Старушка подняла глаза на преподавательницу.

– Марина?! – изумилась она.

– Что вы здесь делаете? Как это? Почему это? – учительница была в жуткой растерянности.

– Я живу здесь…

– Где – здесь? – не поняла пианистка. – На улице?..

Старушка кивнула.

– Летом на улице, зимой по подвалам… А если получается найти место возле теплотрассы, то это вообще хорошо, считай, зиму переживешь, у теплотрассы тепло… Но милиция нас гоняет… – на старый манер сказала она.

Марина Александровна просто онемела от шока.

– Но у вас же квартира…

– Костя умер двенадцать лет назад. Наши дети повзрослели, отняли у меня квартиру и выставили на улицу… Бомж я теперь… Три года уже по подвалам… – сказала старушка и зарыдала. Она рыдала с таким надрывом, с такими горькими стонами, что у Марины Александровны еще больше расширились глаза.

По этим именам – Костя, тетя Катя – я поняла, что эта женщина – ее мачеха, которая в детстве издевалась над ней.

– Бомж я теперь… – сквозь рыдания повторила старушка и зарыла лицо в замызганный зеленый шерстяной платок.

Марина Александровна моргнула и после этого как будто очнулась. Она с болью взглянула на заливающуюся слезами мачеху и нерешительно протянула руку, чтобы ее обнять. Когда она ощутила на себе руку падчерицы, то зарыдала пуще прежнего и крепко прижалась к Марине Александровне, словно в благодарность за то, что та решила ее обнять.

После этого эмоционального всплеска вдруг наступило затишье.

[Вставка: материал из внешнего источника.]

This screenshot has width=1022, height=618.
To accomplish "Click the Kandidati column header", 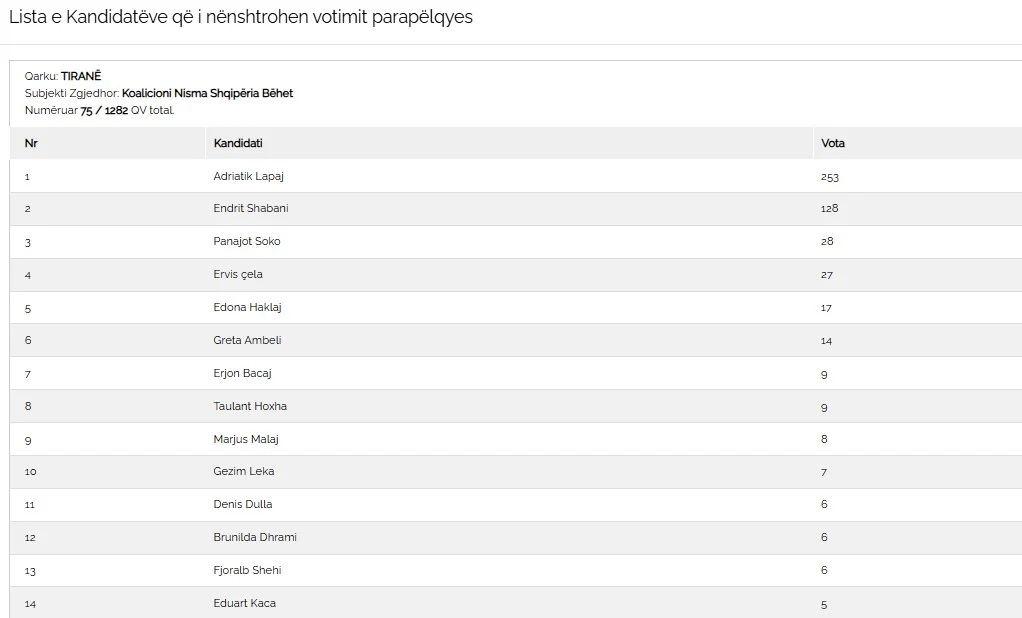I will click(x=238, y=143).
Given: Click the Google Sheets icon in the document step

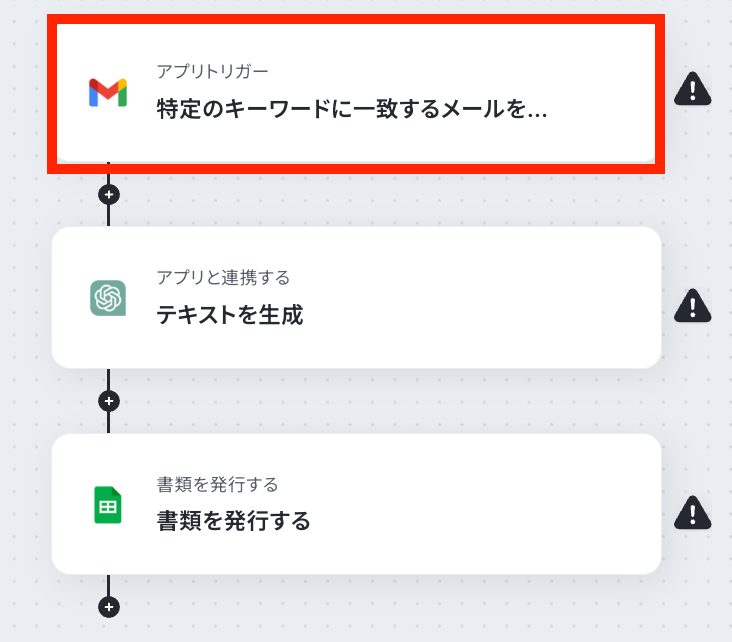Looking at the screenshot, I should click(108, 505).
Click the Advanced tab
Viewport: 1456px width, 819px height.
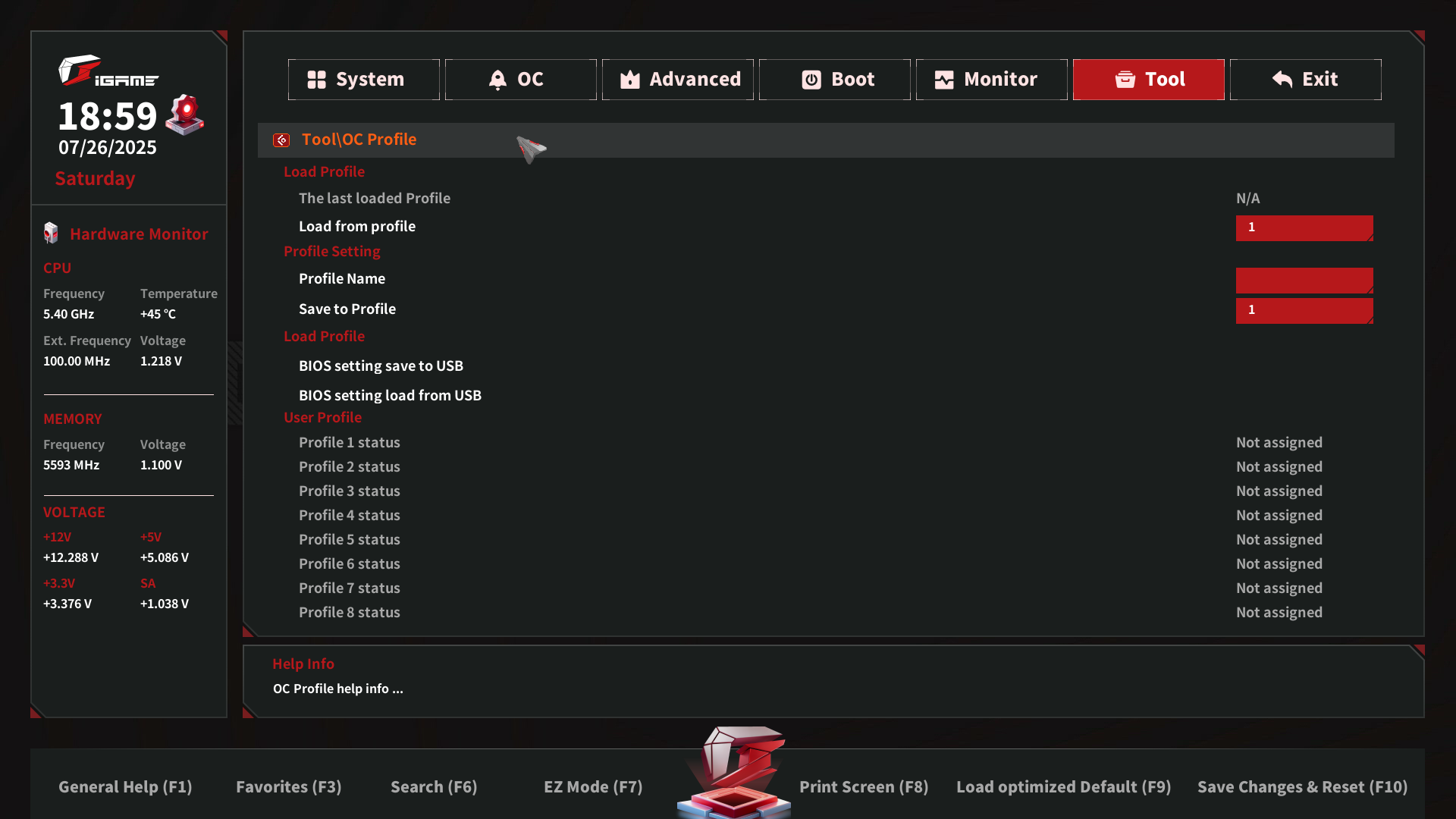pos(677,80)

Они молча друг на друга смотрели, и им не требовалось слов. Во взгляде Марины Александровны была жалость к тете Кате и боль из-за ужасов прошлого, а в глазах тети Кати – стыд за то, что она издевалась над падчерицей.

– У нас с сыном трехкомнатная квартира, – после долгого молчания сказала Марина Александровна. – В одной комнате живу я, в другой сын, а третья как раз пустует…

Тетя Катя пораженно взглянула на Марину Александровну, словно не могла поверить в то, что это она говорит ей – мачехе, от которой столько всего натерпелась, но Марина Александровна не шутила.

Глаза старушки наполнились слезами.

О кондитерской мы напрочь забыли.

* * *

Прошло две недели. Я была страшно загружена. Во-первых, ходила на работу в караоке, а во-вторых, из-за того, что мне предстояла поездка и съемки в Москве, пришлось усиленно учить темы и сдавать их экстерном.

Чуть не забыла сказать – аттестацию на «железке» я все-таки благополучно прошла, и меня допустили до последнего года учебы.

Шли дни. Я все отчетливее понимала, что скоро меня вызовут на съемки. Арсений Петрович периодически давал нам с Серегой советы касательно шоу. Денис рассказал учителю всю правду про Алену, и он попросил у меня прощения за то, что исключил меня из шоу, не проведя должного расследования.

Все постепенно налаживалось; все сферы жизни, покачнувшиеся из-за потрясений последних дней, становились на свои места, но оставалась одна проблема – Алена с Валерой. С ними перемирия так и не наступило. Когда они видели нас в коридоре, то демонстративно от нас отворачивались.